By Olivia D’Orazio
Special to MPA
One real estate agent has ditched what many of his colleagues consider an essential marketing tool in an effort to align himself with a growing number of urban buyers and sellers.
“I felt the need to do something different, to stand out as an agent,” says Arty Basinski of Century 21, who has branded himself as ‘the Biking Realtor.’ “I bike everywhere, I don’t like driving.”
Baskinki has been capitalizing on that brand, posting photos of his bike around town to his Facebook page and even hanging a sign from the crossbar of his bicycle.
In addition to enjoying media attention, Basinksi’s particular brand has also gained a lot of traction among consumers, particularly in the downtown core of Toronto where he’s most active, and where many commuters opt for two wheels rather than four.
But urban markets have encouraged real estate brokers to distance themselves from competitors in other ways.

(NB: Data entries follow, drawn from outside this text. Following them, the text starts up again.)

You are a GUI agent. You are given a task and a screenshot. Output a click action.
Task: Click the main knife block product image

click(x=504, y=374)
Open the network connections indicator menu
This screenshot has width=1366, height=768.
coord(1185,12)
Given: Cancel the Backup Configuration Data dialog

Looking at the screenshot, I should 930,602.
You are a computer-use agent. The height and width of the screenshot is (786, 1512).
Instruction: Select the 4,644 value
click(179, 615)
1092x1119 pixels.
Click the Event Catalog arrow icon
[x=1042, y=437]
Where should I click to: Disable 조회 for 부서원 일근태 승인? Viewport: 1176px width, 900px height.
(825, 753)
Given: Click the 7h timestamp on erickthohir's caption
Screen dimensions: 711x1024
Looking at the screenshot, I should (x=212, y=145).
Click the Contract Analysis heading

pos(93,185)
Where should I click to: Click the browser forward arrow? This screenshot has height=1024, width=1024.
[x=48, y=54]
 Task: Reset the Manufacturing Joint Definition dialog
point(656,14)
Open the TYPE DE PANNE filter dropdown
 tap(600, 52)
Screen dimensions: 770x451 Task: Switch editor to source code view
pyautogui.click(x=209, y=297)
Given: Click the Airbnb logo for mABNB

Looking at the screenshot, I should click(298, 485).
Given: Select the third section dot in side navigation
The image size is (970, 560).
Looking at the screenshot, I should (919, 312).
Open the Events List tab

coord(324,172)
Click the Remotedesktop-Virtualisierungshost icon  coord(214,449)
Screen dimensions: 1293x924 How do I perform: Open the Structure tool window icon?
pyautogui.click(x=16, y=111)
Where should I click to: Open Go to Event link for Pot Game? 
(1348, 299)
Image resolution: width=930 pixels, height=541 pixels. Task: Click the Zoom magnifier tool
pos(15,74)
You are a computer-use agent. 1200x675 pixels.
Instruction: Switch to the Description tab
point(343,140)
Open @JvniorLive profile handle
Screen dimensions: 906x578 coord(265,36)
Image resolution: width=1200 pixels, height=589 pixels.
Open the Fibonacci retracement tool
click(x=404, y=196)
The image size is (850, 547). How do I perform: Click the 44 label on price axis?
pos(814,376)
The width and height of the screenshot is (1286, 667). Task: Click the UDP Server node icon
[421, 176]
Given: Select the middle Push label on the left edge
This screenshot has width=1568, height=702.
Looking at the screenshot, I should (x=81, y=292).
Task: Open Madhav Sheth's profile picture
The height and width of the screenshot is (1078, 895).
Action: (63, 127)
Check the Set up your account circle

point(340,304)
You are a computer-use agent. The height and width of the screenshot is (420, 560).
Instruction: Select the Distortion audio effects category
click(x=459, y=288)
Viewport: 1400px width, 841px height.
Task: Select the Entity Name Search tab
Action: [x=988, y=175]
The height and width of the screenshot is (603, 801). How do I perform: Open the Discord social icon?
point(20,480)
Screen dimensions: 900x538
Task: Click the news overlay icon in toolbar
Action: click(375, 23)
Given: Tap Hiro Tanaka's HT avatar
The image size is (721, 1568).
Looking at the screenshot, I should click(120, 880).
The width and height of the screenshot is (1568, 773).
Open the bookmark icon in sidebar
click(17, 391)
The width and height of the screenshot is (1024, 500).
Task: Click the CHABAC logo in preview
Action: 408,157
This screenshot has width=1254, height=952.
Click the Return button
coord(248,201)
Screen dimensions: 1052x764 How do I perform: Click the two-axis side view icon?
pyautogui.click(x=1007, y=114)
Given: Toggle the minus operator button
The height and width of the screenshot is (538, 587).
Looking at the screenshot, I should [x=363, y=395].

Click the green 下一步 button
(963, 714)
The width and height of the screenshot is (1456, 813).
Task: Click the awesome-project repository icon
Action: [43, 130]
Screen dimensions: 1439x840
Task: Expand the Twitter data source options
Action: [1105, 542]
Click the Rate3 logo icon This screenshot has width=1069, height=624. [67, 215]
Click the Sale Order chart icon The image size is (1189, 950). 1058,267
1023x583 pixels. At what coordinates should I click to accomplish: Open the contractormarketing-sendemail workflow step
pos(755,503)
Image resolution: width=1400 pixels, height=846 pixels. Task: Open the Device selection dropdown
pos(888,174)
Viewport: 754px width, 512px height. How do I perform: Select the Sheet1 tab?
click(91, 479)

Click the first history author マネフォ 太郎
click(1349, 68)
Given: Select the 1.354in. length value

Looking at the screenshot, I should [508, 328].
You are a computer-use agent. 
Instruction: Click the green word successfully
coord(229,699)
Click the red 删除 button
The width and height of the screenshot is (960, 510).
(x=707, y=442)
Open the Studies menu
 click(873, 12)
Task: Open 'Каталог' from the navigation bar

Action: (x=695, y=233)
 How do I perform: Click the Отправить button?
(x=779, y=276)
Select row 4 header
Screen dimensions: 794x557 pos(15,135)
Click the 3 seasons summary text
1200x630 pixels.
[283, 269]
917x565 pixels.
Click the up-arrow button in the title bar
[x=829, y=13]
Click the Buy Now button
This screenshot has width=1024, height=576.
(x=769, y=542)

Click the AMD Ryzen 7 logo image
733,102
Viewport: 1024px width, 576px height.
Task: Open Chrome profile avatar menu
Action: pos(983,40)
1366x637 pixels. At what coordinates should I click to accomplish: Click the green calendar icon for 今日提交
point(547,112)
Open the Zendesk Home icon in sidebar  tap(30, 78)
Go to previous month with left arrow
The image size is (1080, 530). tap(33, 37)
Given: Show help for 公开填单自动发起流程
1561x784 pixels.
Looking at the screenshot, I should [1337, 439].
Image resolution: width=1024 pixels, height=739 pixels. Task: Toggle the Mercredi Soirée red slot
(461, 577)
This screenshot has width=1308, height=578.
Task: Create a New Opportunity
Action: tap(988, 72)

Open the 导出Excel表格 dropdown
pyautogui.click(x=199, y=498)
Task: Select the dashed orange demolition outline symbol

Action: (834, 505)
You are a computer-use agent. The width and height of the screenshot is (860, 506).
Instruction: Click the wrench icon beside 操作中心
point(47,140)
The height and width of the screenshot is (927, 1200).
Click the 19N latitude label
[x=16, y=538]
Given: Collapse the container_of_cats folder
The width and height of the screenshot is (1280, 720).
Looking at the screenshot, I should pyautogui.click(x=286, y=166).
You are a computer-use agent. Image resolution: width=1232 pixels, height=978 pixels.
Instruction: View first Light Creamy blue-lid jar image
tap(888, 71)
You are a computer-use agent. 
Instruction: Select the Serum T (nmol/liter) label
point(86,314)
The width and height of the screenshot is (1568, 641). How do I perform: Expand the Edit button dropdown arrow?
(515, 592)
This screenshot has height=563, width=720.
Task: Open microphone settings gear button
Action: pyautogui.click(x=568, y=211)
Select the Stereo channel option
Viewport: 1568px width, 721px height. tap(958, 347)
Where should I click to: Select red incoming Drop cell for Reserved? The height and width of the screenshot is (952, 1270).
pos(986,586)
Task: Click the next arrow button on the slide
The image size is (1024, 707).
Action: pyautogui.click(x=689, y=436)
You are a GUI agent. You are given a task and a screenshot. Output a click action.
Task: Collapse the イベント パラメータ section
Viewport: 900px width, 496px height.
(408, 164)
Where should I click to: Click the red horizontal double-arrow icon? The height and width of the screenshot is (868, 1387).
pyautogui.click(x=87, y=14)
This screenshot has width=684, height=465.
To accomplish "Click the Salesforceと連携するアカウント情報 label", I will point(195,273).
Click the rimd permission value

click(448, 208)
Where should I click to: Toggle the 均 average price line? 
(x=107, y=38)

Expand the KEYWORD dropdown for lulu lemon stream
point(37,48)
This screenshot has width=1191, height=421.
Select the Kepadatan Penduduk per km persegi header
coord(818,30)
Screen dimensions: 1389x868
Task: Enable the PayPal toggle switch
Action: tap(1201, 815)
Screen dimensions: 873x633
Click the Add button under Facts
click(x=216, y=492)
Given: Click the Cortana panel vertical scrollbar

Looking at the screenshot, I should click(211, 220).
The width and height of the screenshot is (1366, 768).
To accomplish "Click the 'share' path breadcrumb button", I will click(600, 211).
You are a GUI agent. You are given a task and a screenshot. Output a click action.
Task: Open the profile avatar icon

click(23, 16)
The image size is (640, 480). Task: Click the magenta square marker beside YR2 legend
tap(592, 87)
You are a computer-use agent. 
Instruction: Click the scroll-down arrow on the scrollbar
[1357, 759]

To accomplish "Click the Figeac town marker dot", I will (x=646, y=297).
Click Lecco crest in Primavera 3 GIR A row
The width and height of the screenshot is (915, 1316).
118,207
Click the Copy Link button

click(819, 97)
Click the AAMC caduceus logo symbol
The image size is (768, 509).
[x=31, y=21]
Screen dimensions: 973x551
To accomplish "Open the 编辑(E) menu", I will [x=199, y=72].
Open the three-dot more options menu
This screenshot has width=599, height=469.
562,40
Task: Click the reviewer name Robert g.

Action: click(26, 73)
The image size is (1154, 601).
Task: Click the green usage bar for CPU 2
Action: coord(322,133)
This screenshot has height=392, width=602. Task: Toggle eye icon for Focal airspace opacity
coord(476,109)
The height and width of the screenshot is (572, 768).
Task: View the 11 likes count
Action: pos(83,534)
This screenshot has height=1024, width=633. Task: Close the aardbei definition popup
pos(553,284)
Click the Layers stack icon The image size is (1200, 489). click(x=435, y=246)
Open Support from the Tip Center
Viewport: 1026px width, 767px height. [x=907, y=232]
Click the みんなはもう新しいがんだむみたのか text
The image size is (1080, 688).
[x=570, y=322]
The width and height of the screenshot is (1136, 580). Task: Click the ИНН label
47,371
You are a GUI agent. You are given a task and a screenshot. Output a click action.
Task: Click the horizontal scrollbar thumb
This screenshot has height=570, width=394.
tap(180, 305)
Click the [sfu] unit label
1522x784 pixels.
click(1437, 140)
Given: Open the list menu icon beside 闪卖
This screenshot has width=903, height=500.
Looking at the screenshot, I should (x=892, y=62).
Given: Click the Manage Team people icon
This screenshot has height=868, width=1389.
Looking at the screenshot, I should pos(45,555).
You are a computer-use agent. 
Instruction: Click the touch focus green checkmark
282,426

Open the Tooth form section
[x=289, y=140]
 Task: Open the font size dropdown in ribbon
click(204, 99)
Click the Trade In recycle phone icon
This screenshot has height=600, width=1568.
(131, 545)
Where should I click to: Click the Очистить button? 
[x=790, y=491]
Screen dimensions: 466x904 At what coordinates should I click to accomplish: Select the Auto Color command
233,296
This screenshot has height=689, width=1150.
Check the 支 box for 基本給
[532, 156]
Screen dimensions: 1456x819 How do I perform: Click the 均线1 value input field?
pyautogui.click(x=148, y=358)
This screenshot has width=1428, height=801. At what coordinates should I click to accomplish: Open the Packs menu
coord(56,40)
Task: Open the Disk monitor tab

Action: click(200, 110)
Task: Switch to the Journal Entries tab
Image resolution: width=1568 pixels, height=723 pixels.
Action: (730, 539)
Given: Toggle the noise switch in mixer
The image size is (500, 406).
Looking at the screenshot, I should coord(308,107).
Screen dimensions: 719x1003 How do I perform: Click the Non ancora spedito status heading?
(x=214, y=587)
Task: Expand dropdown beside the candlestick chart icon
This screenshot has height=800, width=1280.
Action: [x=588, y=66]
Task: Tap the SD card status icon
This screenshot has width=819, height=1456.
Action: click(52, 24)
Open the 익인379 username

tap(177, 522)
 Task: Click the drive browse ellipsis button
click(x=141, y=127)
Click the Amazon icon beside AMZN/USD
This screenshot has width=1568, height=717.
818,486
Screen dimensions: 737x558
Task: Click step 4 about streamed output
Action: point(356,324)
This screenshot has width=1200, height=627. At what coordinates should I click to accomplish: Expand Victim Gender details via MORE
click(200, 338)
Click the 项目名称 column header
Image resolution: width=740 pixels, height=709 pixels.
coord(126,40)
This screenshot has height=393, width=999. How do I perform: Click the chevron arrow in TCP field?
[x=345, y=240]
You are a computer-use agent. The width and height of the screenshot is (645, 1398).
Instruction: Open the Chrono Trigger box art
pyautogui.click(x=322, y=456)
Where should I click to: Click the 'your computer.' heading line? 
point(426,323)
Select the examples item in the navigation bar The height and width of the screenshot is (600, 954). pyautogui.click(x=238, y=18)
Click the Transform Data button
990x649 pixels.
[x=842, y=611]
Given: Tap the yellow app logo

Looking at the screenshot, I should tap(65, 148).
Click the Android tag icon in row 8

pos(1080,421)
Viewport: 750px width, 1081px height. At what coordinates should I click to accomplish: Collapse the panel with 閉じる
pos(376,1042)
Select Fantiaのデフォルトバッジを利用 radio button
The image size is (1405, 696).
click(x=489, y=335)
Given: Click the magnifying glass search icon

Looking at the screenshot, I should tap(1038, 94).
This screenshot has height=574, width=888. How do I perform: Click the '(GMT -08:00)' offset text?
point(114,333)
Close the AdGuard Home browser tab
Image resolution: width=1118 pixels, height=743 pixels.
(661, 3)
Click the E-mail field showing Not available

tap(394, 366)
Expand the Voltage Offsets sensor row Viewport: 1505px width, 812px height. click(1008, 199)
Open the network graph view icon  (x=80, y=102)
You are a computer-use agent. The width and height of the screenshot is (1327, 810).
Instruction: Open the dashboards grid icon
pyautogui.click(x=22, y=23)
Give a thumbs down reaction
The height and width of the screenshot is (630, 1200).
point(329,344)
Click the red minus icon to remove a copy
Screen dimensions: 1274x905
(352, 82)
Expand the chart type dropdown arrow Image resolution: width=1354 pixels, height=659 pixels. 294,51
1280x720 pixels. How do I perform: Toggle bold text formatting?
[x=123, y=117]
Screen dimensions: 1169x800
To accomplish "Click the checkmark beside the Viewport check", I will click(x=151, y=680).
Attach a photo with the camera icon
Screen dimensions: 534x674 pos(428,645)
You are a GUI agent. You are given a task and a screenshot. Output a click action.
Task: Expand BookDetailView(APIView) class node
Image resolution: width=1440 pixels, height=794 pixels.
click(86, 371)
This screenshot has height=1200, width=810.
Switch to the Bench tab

Carl Langschmidt, who also goes by the moniker Mr. Loft, owes his stronghold on the loft market to his brand. Langschmidt says that brand pulled him into a more specialist direction, which he believes gave him an edge over other agents in that space.
“(In branding so specifically) your value proposition changes,” he says. “You can offer clients a lot better insight into local markets and neighborhoods and you usually have added marketing benefit. You can add value to buyers and sellers that way.”
On the other hand, Basinski says he understands that his form of hyper-specific branding could alienate some clients, but Langschmidt says specific branding isn’t all bad.
“The reality is you get a bigger slice of a smaller pie,” he says.